EUA aplicam sanções à Rússia e acusam serviços secretos do envenenamento de Navalny

A administração Biden divulgou a decisão de aplicar sanções à Rússia e, ao mesmo tempo, acusou o FSB, principal agência de serviços secretos do país de Putin, da tentativa de envenenamento do principal opositor do Presidente russo, Alexei Navalny.

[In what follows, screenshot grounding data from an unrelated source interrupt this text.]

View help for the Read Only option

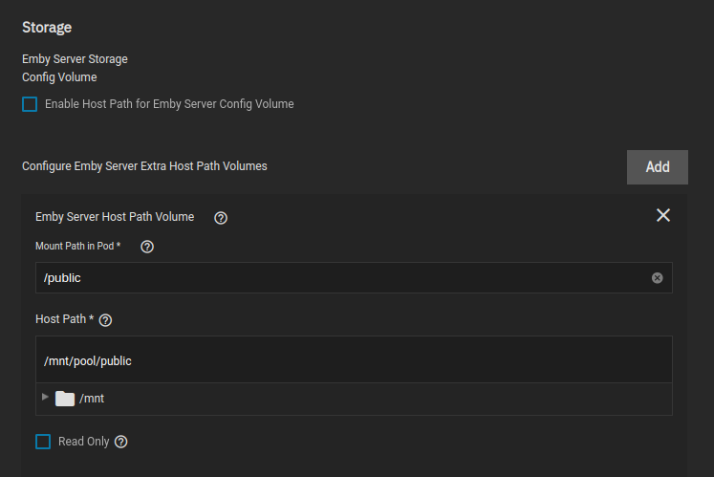click(x=121, y=442)
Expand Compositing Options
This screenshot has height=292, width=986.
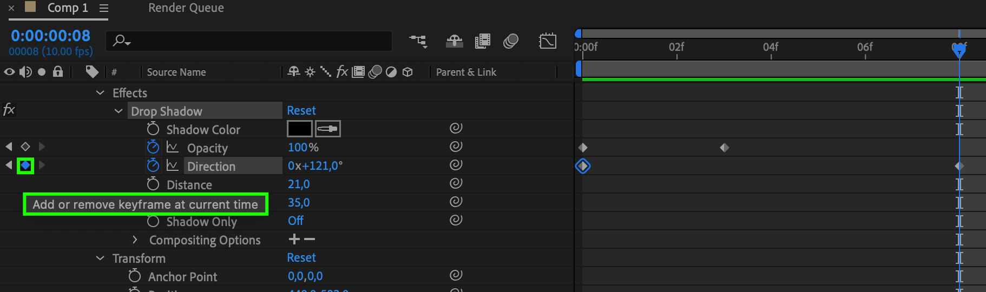(135, 240)
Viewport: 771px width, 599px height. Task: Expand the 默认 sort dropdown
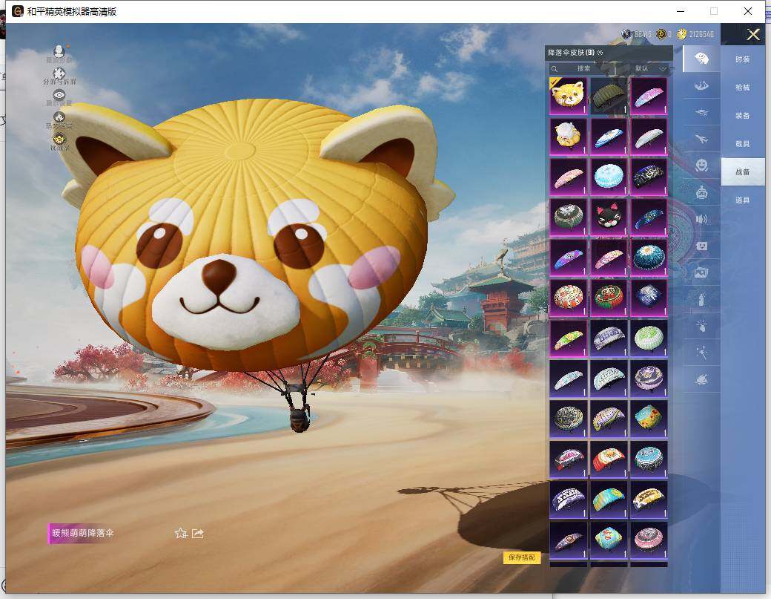pyautogui.click(x=651, y=68)
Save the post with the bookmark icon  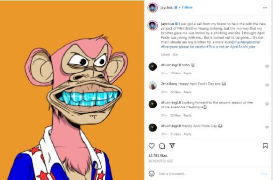point(265,146)
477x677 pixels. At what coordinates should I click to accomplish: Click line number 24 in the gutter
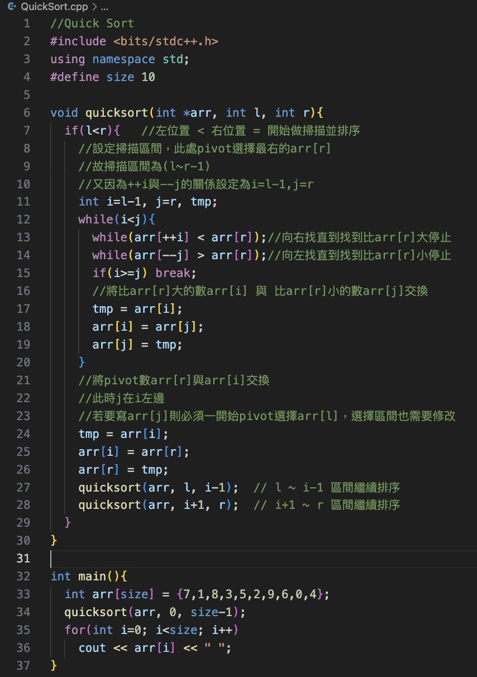point(23,433)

Os nomes que vão ser envolvidos, de acordo com a imprensa norte-americana, serão divulgados ainda hoje.

Segundo revela o New York Times, as sanções, decididas como retaliação contra a detenção de Navalny, “não serão dirigidas, de forma específica, a Vladimir Putin, aos responsáveis pelos serviços secretos ou a algum dos oligarcas que apoiam o chefe de Estado”, antes se assemelhando a outro tipo de medidas já reveladas, por exemplo, pela União Europeia.

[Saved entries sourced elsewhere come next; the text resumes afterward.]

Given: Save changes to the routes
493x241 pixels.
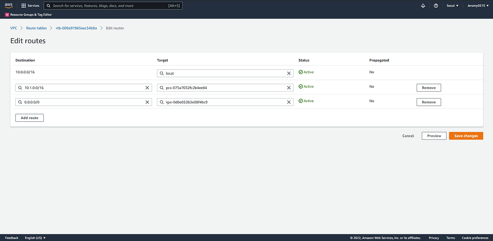Looking at the screenshot, I should click(x=466, y=136).
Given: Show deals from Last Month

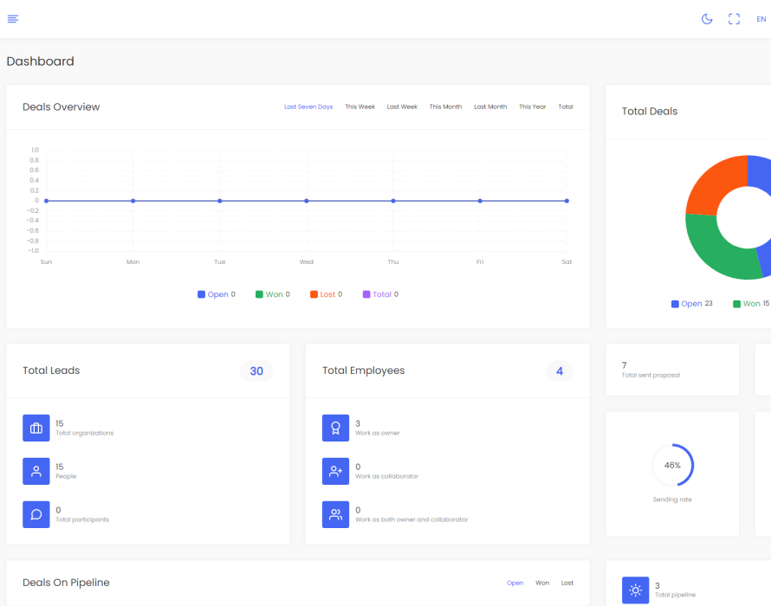Looking at the screenshot, I should click(x=490, y=107).
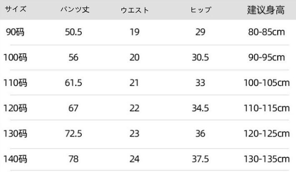
Task: Click the 72.5 pants length cell
Action: pos(73,134)
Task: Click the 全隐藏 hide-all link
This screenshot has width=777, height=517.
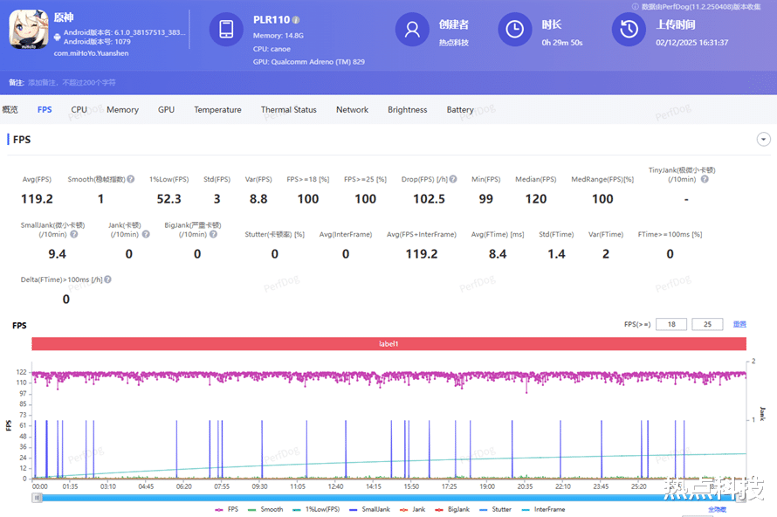Action: click(x=717, y=509)
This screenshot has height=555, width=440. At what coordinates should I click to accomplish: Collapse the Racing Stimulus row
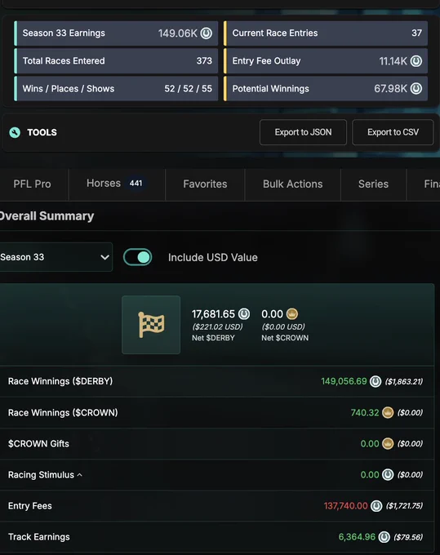click(80, 475)
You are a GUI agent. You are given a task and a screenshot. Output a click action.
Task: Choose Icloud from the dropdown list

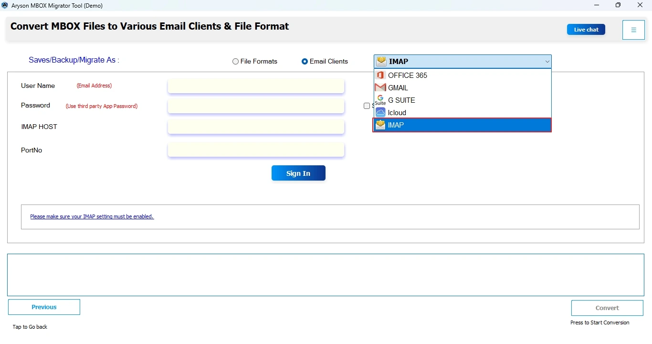[x=396, y=112]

Embora destaque o facto de “estas serem as primeiras medidas contra Moscovo em cinco semanas de poder de Joe Biden”, o jornal nova-iorquino relembra, contudo, que o poder de persuasão exercido pelas sanções costuma ser limitado. E recorre ao exemplo do que fez Trump em 2018 quando expulso uma dúzia de diplomatas do território norte-americano como reação à tentativa de envenenamento do ex-agente russo, Sergei Skripal, e da sua filha, em solo inglês.